The two signs you act on are simple and they are the only two you need: the casualty is unresponsive, and they are not breathing normally — no breathing at all, or only the slow, gasping, irregular breaths called agonal breathing, which is a sign of arrest, not of life. Do not waste time looking for a pulse; first aiders are not reliable at finding one and the seconds are expensive.

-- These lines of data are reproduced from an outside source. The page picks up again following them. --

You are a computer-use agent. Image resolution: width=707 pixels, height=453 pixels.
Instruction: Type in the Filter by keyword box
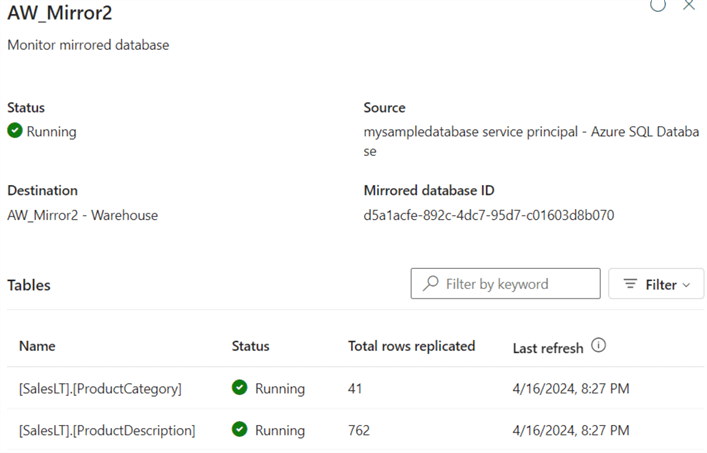coord(515,284)
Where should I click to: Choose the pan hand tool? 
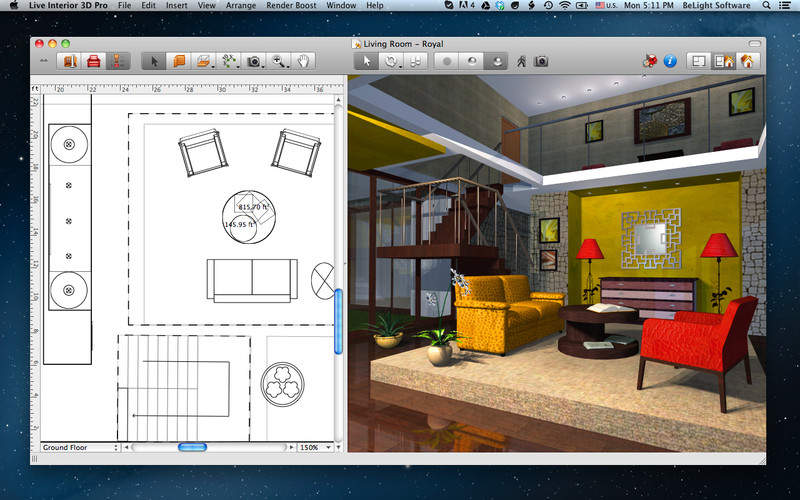pos(302,61)
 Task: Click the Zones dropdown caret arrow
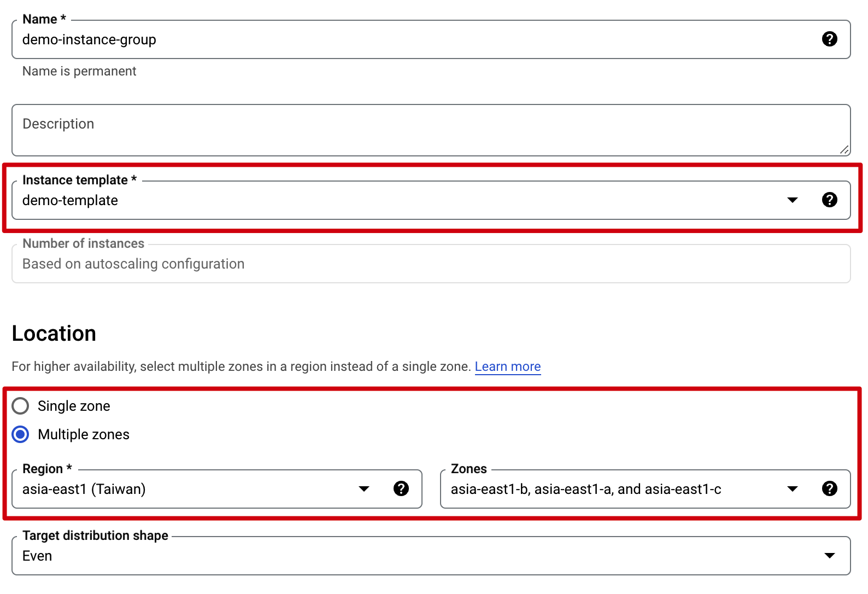pyautogui.click(x=792, y=489)
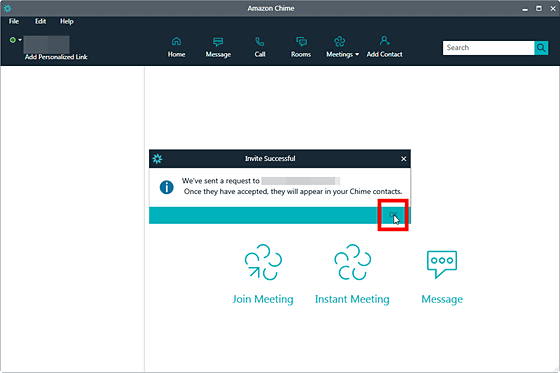
Task: Open the File menu
Action: pos(14,21)
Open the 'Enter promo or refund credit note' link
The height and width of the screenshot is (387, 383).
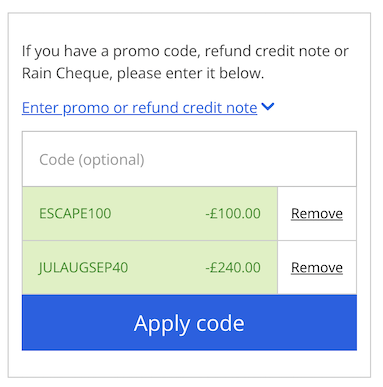point(139,108)
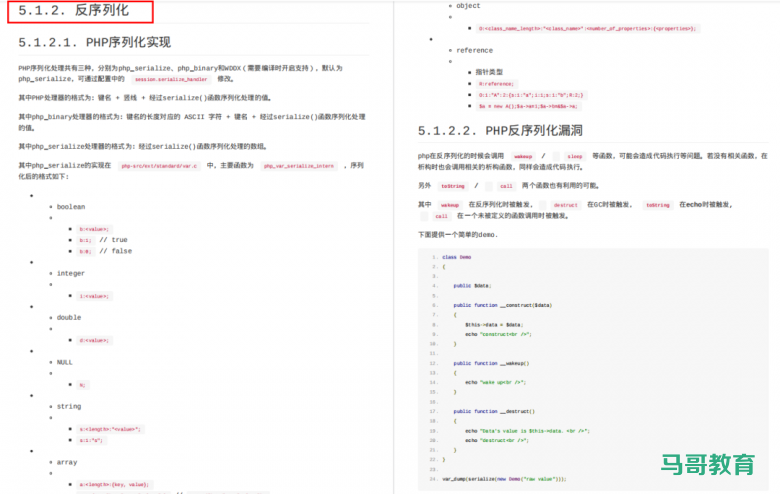The image size is (780, 494).
Task: Select the NULL list item
Action: (x=65, y=362)
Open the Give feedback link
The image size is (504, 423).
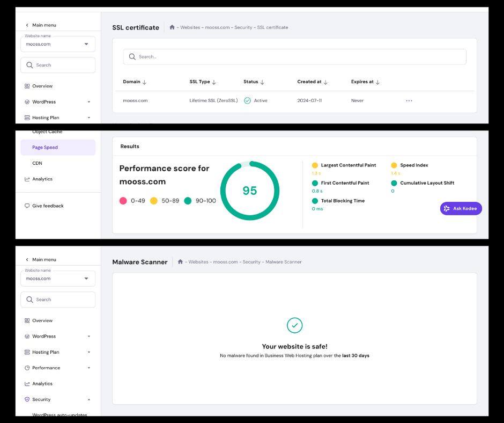pyautogui.click(x=48, y=206)
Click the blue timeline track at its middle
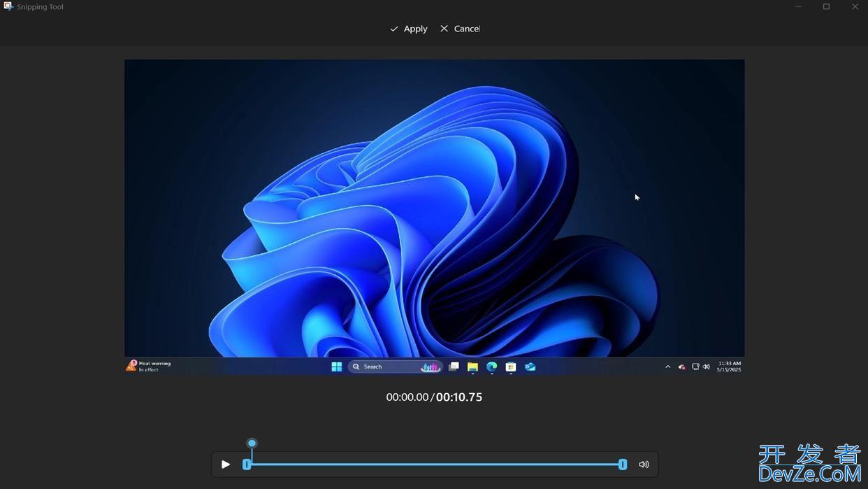The image size is (868, 489). (x=435, y=464)
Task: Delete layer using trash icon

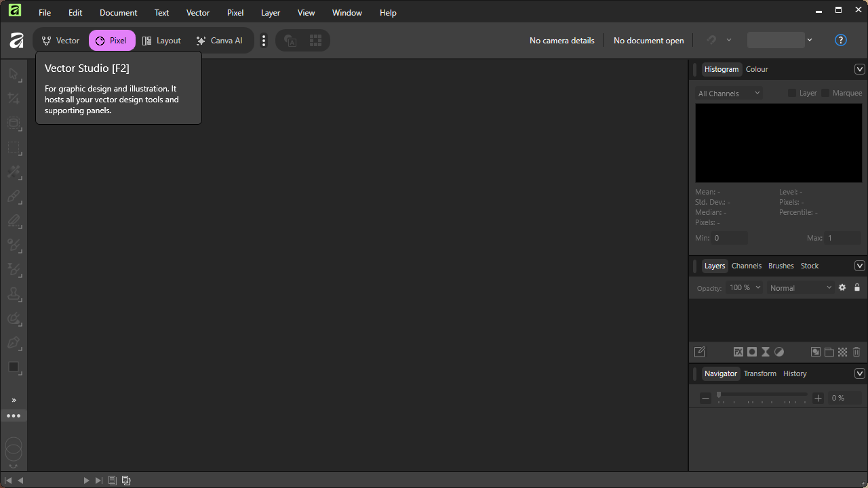Action: [x=856, y=352]
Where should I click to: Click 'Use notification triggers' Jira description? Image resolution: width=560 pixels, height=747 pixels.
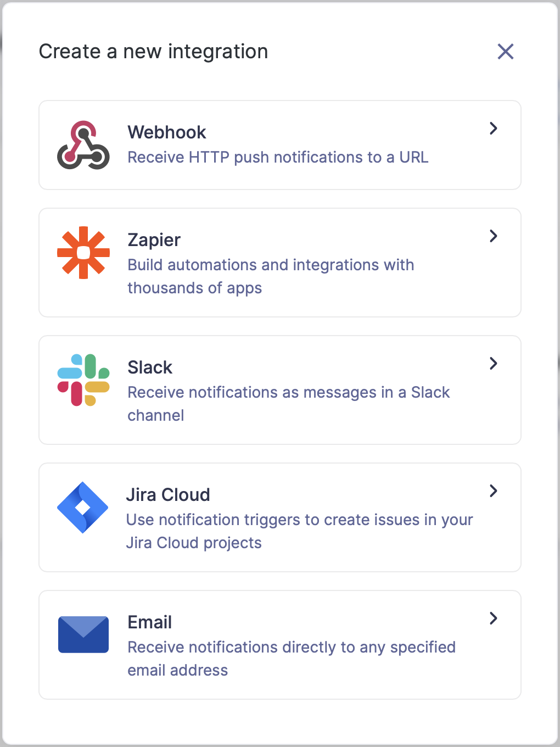pyautogui.click(x=299, y=531)
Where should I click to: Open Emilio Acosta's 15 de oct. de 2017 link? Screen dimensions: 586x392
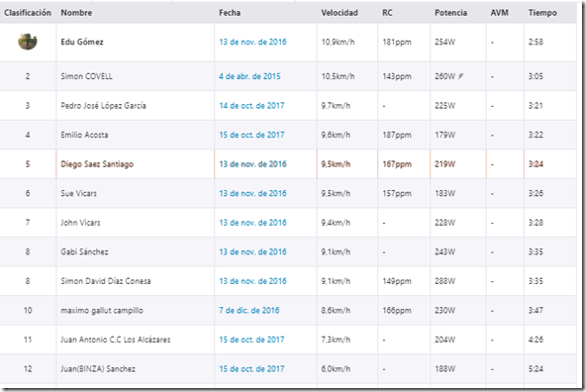point(251,135)
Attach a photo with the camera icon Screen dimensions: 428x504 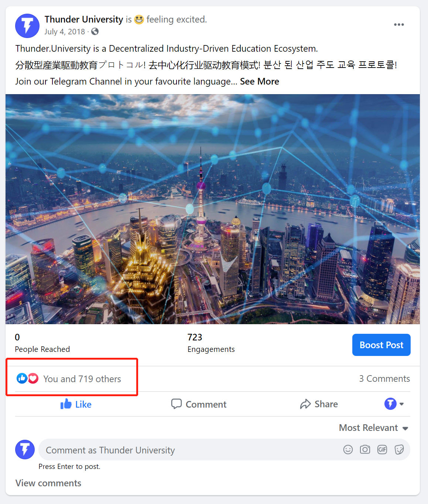pyautogui.click(x=365, y=449)
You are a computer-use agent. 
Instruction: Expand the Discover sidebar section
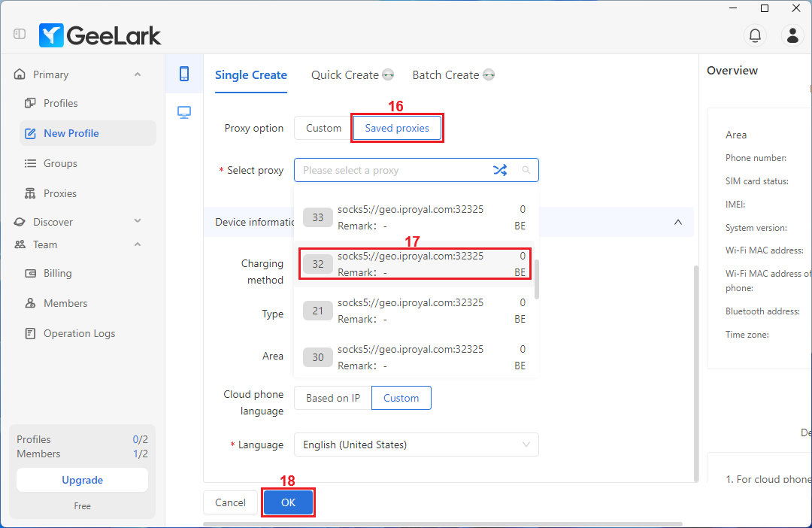[138, 222]
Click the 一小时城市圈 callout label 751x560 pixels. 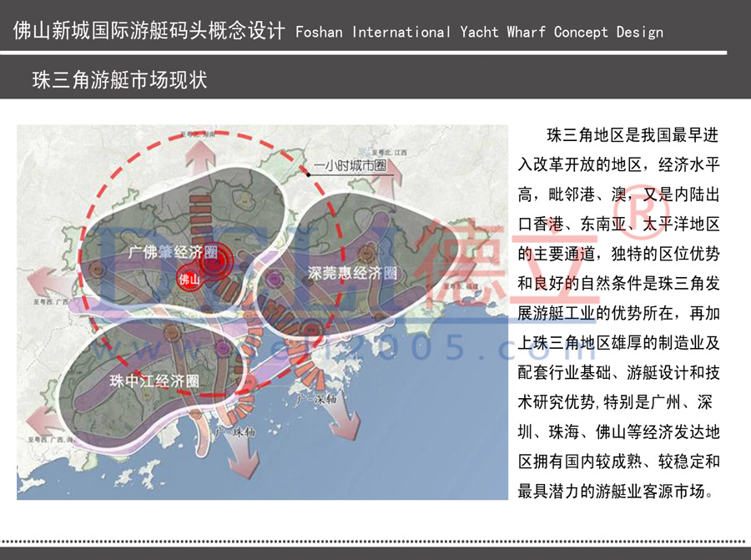(350, 166)
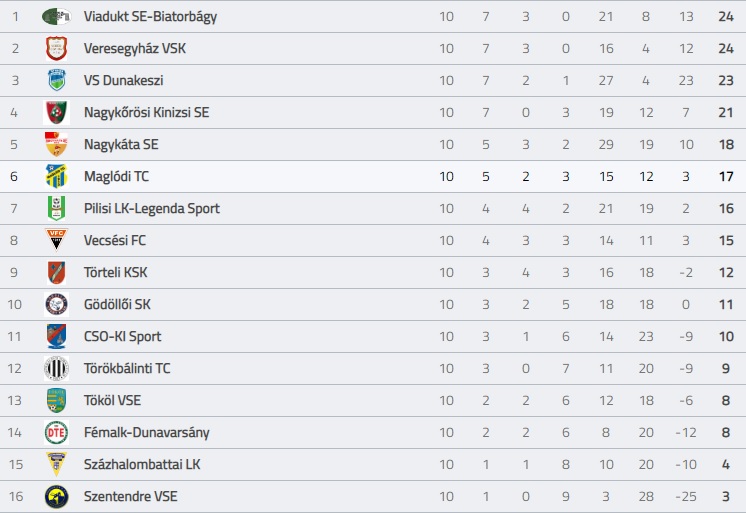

First aid is the ANZCOR Basic Life Support chain: call an ambulance, start CPR, attach a defibrillator (AED) as soon as one is available, and don't stop. Chest compressions in the centre of the chest at 100–120 per minute and 5 cm deep, with two rescue breaths after every 30 compressions if you are trained and willing. Compression-only CPR is fine if you are not. The AED will tell you what to do — follow its voice prompts. Every minute without CPR or defibrillation drops the chance of survival by about 10%, so the shortest possible interval between collapse and the first compression is the single most important thing you can give a cardiac-arrest casualty.